Roulettenburg
Questo è l'ultimo, l'ultimissimo gulden; non giocherò più nient'altro e domani, domani tutto finirà!
da Il Giocatore di Fëdor Dostoevskij
Roulettenburg è la città della perdizione, del gioco d'azzardo, della caduta dei valori morali. Forse per una propensione plautina nell'affidare ai nomi le caratteristiche della propria natura, essa viene configurata come la città della roulette russa. Non solo: si staglia alta e imponente tra quelle mille altre burg notturne o pensatrici o quelle complesse strutture fatiscenti al cui interno aleggiano i fantasmi sovietici decaduti al cospetto della Pepsi e delle mafie.
Non si intenda chiaramente far di tutta un'erba un fascio, Dostoevskij era ben lungi dal conoscere gli sviluppi di quella società che già lui stesso disegnava come animata da un seme di autentica follia; quantunque, Roulettenburg è al di fuori da ogni connotazione spaziotemporale, poiché essa rappresenta altresì un luogo concettuale più che fisico: la città ha la capacità di rivoltare le pulsioni umane come un guanto, mettendone a nudo le passioni nascoste e la precaria condizione della razionalità, che va coltivata costantemente tramite l'abile utilizzo della volontà.

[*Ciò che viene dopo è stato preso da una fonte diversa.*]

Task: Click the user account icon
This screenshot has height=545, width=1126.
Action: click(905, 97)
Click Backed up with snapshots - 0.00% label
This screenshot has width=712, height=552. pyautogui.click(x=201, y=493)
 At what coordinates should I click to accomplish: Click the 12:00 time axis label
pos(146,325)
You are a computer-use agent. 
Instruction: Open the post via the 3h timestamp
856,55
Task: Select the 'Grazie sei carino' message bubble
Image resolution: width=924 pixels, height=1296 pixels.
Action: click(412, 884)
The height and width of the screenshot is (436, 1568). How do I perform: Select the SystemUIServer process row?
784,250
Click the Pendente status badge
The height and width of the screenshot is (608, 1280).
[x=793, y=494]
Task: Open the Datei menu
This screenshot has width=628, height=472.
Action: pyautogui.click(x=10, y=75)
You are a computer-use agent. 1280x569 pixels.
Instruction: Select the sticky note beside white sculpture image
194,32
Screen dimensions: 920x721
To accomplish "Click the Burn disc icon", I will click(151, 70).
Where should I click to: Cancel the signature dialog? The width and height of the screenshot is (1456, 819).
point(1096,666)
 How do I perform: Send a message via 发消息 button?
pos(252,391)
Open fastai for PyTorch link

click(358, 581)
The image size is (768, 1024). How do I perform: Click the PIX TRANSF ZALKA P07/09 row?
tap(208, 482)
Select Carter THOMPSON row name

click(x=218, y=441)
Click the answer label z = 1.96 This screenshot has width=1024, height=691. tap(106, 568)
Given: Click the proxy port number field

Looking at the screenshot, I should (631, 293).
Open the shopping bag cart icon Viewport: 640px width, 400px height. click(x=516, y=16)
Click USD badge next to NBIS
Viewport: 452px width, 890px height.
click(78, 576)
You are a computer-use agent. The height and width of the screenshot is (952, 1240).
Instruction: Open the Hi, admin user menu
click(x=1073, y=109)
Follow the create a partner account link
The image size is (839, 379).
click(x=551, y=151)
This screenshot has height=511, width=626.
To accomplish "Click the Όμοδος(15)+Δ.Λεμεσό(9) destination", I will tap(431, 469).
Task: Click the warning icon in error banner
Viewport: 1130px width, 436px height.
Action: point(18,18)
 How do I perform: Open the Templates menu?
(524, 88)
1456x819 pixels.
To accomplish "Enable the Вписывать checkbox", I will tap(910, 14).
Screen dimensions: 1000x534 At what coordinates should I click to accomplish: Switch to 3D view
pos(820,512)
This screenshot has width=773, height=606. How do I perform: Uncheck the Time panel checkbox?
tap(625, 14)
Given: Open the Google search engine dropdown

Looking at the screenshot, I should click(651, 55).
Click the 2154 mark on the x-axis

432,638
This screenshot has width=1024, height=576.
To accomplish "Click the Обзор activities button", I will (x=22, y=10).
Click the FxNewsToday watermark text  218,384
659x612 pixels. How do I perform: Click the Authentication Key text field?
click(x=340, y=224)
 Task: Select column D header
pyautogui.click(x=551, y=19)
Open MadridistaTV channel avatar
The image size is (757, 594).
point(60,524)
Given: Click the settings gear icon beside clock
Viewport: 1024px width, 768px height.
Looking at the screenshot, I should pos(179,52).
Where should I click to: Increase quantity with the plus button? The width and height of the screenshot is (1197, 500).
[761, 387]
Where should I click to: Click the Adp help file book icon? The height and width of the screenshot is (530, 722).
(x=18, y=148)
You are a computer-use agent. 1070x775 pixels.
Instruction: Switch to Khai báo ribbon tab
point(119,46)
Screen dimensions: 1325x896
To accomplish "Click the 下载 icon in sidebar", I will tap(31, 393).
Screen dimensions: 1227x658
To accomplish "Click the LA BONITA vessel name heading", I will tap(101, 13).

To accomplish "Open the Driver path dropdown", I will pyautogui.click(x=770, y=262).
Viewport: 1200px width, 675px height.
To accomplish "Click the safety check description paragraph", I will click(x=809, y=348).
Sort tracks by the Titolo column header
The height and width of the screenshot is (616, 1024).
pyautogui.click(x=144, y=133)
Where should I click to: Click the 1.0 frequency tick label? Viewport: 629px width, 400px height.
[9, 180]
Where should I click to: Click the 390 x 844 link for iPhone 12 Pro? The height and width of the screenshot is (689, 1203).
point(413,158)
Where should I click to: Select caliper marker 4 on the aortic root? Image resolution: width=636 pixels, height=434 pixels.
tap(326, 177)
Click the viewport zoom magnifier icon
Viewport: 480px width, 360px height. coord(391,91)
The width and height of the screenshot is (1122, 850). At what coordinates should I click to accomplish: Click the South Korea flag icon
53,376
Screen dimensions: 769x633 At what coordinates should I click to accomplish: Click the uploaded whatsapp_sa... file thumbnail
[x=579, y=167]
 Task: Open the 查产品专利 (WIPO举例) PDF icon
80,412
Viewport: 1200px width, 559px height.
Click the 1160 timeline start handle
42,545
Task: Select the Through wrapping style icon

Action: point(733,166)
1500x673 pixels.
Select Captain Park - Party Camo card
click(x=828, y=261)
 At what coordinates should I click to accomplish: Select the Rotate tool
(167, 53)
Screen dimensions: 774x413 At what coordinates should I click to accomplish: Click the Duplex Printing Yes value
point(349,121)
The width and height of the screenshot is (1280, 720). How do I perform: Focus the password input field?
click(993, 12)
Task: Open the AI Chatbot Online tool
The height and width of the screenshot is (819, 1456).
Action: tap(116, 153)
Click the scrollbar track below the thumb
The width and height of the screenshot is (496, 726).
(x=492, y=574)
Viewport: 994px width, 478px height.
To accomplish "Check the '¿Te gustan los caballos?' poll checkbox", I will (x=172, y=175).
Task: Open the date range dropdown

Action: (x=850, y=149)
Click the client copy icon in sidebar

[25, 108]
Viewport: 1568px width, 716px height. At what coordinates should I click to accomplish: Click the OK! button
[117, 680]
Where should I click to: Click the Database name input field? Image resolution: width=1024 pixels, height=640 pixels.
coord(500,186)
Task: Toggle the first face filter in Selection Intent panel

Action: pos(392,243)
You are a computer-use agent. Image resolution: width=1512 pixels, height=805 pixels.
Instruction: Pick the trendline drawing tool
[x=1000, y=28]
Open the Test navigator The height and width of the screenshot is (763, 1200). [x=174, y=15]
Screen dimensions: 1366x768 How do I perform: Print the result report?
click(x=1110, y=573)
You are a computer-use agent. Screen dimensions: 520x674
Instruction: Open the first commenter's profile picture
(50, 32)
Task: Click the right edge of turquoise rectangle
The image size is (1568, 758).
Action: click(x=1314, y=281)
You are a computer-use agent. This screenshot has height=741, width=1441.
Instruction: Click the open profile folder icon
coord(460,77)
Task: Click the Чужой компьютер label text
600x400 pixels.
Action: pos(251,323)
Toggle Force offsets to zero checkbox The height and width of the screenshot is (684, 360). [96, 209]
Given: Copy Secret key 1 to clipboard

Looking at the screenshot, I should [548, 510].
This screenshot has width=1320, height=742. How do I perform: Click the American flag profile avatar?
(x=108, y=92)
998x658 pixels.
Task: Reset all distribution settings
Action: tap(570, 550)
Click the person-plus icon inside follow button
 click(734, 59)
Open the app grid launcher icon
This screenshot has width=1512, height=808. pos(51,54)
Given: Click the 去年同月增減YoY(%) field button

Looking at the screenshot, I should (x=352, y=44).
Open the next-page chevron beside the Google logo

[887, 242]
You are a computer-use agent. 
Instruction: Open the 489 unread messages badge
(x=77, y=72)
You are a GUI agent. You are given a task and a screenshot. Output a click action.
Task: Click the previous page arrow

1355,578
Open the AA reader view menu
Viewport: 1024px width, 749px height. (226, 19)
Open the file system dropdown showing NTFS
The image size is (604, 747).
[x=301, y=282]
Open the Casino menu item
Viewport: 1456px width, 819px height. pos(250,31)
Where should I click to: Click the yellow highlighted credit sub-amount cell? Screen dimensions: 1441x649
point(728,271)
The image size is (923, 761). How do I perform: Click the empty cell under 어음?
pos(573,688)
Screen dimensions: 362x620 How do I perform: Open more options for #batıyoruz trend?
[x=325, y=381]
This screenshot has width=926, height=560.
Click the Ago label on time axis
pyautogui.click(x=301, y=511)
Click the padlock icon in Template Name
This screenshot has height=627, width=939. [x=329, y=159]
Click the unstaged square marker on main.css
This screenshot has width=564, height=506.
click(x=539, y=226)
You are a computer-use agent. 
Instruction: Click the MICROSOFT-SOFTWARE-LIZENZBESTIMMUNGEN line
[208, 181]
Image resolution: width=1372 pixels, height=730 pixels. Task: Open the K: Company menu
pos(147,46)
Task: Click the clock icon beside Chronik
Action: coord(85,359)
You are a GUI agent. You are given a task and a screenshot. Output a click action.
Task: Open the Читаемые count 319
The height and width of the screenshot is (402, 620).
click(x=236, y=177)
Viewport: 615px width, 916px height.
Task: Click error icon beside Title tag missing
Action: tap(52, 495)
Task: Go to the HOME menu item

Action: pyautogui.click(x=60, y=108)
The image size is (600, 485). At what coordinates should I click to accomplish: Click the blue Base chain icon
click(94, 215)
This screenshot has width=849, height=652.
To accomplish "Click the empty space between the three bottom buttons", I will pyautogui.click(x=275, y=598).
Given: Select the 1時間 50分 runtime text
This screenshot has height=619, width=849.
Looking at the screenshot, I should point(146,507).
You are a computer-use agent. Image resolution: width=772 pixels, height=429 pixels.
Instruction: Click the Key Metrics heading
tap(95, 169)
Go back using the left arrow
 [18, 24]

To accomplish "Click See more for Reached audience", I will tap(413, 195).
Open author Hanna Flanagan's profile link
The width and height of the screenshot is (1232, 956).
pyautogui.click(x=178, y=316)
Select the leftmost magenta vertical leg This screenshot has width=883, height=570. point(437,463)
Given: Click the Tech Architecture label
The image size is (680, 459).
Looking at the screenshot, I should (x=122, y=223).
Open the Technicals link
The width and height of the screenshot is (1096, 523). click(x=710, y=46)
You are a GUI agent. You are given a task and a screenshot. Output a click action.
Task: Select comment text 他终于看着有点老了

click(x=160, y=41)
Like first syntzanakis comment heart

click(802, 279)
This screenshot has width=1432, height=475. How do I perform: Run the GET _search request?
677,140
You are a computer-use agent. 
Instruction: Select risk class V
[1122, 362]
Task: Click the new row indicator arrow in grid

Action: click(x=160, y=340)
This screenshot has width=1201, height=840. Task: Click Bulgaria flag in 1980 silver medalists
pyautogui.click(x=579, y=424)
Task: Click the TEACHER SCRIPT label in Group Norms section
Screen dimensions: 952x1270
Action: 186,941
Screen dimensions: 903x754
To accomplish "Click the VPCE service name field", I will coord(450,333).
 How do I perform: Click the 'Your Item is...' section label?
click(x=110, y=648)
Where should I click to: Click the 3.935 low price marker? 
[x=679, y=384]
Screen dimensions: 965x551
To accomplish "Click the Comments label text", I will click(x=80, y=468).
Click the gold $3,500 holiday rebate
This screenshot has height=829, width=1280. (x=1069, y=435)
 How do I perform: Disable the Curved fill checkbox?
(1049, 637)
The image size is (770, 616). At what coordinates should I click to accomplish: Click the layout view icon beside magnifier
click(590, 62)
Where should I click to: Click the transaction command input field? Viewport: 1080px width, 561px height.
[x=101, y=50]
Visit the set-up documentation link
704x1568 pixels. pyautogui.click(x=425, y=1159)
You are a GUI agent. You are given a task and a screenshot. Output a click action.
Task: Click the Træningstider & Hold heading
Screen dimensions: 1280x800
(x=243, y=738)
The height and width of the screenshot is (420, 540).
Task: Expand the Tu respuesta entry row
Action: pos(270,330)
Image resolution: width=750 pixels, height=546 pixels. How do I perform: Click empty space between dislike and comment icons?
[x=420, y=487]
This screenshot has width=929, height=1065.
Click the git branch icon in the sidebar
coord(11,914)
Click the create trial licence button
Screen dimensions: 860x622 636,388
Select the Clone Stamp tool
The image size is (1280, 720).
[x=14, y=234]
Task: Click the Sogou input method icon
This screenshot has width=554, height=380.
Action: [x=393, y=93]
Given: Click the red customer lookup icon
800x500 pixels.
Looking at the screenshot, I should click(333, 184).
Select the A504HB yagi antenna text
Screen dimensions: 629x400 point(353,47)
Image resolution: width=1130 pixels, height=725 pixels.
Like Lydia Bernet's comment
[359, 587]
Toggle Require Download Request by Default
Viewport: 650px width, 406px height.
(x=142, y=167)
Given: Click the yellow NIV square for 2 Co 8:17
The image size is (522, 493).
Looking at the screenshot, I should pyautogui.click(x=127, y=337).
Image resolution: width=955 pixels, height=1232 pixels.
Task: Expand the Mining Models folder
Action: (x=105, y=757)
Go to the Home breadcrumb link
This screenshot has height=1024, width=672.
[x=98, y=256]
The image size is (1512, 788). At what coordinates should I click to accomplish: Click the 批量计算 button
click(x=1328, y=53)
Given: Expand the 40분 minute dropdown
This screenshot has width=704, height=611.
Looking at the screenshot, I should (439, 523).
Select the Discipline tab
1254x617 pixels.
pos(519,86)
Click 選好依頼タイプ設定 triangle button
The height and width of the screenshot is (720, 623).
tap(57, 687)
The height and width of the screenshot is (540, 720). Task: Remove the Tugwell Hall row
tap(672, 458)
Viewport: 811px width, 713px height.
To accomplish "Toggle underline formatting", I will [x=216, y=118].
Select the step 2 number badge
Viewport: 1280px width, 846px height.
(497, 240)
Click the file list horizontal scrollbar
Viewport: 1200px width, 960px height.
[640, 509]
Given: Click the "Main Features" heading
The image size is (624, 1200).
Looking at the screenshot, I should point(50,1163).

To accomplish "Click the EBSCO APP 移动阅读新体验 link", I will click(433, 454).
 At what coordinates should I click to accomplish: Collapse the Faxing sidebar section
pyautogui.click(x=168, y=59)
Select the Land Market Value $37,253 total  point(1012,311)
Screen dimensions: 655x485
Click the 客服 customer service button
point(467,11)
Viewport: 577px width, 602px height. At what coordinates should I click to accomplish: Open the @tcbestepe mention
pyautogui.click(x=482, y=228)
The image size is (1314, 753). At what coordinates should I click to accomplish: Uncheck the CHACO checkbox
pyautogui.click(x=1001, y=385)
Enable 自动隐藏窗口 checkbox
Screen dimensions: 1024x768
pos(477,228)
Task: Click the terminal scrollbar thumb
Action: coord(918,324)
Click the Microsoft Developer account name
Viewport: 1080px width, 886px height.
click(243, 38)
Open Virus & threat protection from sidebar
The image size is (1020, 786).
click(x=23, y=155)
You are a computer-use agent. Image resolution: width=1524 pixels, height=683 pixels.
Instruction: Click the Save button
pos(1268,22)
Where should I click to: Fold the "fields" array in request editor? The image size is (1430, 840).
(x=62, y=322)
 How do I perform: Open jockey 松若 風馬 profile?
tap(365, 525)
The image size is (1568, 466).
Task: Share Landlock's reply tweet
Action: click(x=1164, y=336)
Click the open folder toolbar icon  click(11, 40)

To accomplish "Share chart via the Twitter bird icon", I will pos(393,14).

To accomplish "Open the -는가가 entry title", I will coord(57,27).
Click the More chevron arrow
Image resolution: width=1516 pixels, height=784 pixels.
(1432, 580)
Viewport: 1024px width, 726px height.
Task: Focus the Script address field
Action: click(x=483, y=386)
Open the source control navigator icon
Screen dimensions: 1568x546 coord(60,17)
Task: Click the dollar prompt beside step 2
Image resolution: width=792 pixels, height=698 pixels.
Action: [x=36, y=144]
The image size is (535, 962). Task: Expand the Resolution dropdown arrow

Il gioco assume il ruolo di sfida con se stessi e con Dio, di prova che il trascendente vinca contro la realtà contingente dei debiti, degli affanni, delle delusioni amorose. Tutto viene letto in chiave farsesca, ma al contempo è prova, sorte, decisione divina; contestualmente il gioco stesso, il puro susseguirsi di rouge, zero e noir assume una carica fondamentale, si avvicenda forsennatamente tra le membra dei personaggi fino ad ottenerne il dominio e il vero protagonismo nel gioco.
Sapersi intrufolare coscientemente nell'essenza del vizio del gioco, non tramite un'indagine psicologica dei personaggi, quasi contorni e baluardi dell'inconsapevole perdizione oziosa, ma analizzando la roulette stessa come epicentro creatore e ordinatore, porta ad una multiforme allegorizzazione e attualizzazione dell'incosciente aspirazione all'autodistruzione. Possiamo chiamarla tossicodipendenza, anoressia, televisione; troppo simili dapprima le speranze segretamente elette a scopo del proprio vizio, in seguito la desolante lista di effetti collaterali che vengono posti a monito, ma totalmente accantonati quando la dea bendata sembra interessarsi delle sue vittime sacrificali.
Non è intento di queste righe accusare gli Stati che stanno dietro ai nostri vizi, alimentandoli come il fiato sul fuoco acceso, né puntare il dito contro la criminalità organizzata o il degrado della vita del sottoproletariato urbano; né tantomeno esse intendono sostituirsi al sermone domenicale che sospira auspicando tanta xenofobia che ci salvi dalla perdizione demoniaca e viziosa.
Sono righe imprecise, indomite quasi, sembrano seguire quello stesso flusso che tentano di analizzare, scrutare, giudicare; sono avvolte da un'aura di cinismo livido che non vuole più giustificare, né condannare niente, ma che desidera conformarsi alla compassionevole situazione umana: misera.